I’d like to introduce today’s guest blogger, my son-in-law Danny McCarthy. He recently graduated from Officer Candidate School and experienced some great leadership opportunities. Of course, I did what any normal mother-in-law would do and asked him to blog about the leadership lessons he learned while there! This blog is short and to the point.Danny is not a man of many words because he leads with humility and because he’s married to my daughter who, like me, is honored to carry the burden of speaking often in our marriages. Ha! Actually Danny needs to say no more. I think you’ll agree his leadership lessons apply to every one of us no matter where we lead.

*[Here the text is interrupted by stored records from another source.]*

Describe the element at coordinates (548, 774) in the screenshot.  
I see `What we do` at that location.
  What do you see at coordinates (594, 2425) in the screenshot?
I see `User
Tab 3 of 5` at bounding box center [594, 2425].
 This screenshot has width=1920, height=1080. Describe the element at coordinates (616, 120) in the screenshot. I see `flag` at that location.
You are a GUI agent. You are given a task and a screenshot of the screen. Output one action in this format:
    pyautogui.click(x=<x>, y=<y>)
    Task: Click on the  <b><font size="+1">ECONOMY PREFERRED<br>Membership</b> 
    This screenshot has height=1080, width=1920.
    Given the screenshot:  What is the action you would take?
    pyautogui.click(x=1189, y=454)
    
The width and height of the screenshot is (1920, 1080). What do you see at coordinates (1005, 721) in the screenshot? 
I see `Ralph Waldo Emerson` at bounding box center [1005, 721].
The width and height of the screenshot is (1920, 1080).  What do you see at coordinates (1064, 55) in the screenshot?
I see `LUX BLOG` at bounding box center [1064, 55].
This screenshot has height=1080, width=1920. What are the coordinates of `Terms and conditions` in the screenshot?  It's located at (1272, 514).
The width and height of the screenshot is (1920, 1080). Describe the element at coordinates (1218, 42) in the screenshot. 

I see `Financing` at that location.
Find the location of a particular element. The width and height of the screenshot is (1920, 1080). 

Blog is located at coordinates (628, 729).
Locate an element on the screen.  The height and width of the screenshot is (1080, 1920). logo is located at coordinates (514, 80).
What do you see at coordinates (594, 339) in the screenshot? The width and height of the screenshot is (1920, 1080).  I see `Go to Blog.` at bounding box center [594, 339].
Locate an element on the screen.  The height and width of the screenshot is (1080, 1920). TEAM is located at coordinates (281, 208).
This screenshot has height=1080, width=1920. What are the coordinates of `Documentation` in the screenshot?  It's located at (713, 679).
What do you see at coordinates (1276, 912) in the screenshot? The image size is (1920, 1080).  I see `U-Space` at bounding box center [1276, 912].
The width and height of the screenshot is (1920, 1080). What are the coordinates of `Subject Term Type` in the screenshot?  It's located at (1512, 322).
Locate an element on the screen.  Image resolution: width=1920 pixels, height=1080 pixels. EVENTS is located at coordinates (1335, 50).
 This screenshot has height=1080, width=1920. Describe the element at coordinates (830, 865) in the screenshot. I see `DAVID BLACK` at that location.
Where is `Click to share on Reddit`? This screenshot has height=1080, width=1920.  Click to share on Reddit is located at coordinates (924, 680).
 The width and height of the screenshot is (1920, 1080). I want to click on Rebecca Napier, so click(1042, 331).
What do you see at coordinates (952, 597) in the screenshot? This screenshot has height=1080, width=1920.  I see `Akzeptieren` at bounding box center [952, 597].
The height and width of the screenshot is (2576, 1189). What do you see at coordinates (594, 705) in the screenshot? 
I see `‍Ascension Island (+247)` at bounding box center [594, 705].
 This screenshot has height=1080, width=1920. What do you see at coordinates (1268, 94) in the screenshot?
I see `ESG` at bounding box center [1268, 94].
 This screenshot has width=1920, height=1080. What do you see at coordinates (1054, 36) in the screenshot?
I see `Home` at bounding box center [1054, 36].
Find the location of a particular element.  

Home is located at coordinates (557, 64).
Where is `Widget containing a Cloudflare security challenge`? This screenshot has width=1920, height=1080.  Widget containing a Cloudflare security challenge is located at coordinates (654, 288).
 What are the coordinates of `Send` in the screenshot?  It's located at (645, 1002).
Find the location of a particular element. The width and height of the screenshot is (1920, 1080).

I am proud to say I am an ensign in the United States Navy. I recently graduated from Officer Candidate School (OCS) in Newport, Rhode Island. If you don’t know anything about OCS, it’s a bit different from other commissioning sources in our armed forces such as ROTC or the military academies. At OCS, future Naval Officers are trained by United States Marine Corps drill instructors. That’s right, imagine R. Lee Ernie from Full Metal Jacket, and you have a very good idea of what it’s like. We, OCS grads are proud of the phrase “Navy owned, Marine Corps trained.”
When I first arrived at OCS I did not want to be in any sort of a leadership position for my company or my Class (to be clear there were two companies, Echo and Foxtrot, which made up Class 05-14). It was selfish of me, but my goal was to graduate and move on with my naval career. My “sense of duty” led me to volunteer as Vice President of Echo Company. The role of vice president was a fairly easy job of assisting the president and staying organized. The really hard job was president! But, with my luck, the president was fired after a week, which then made me president.
I took the job knowing that all of those under my command were my equals. After we all graduate from OCS, we would all be ensigns. I learned to lead with humility. Know that you are no better than the men and women underneath you. They will look up to you, so lead with confidence and with their needs in mind. By leading in this manner, you will earn respect, and your people will follow. Lead from the front; always lead from the front.
Semper Fortis and Hoorah Navy
ENS Dan McCarthy
When I asked Danny to explain what lead from the front meant he said, “Leading from the front means going in first. Don’t order your people to do anything you wouldn’t do. When you charge into battle you are in front of all your sailors.” Wow! Impressive! Thank you Danny!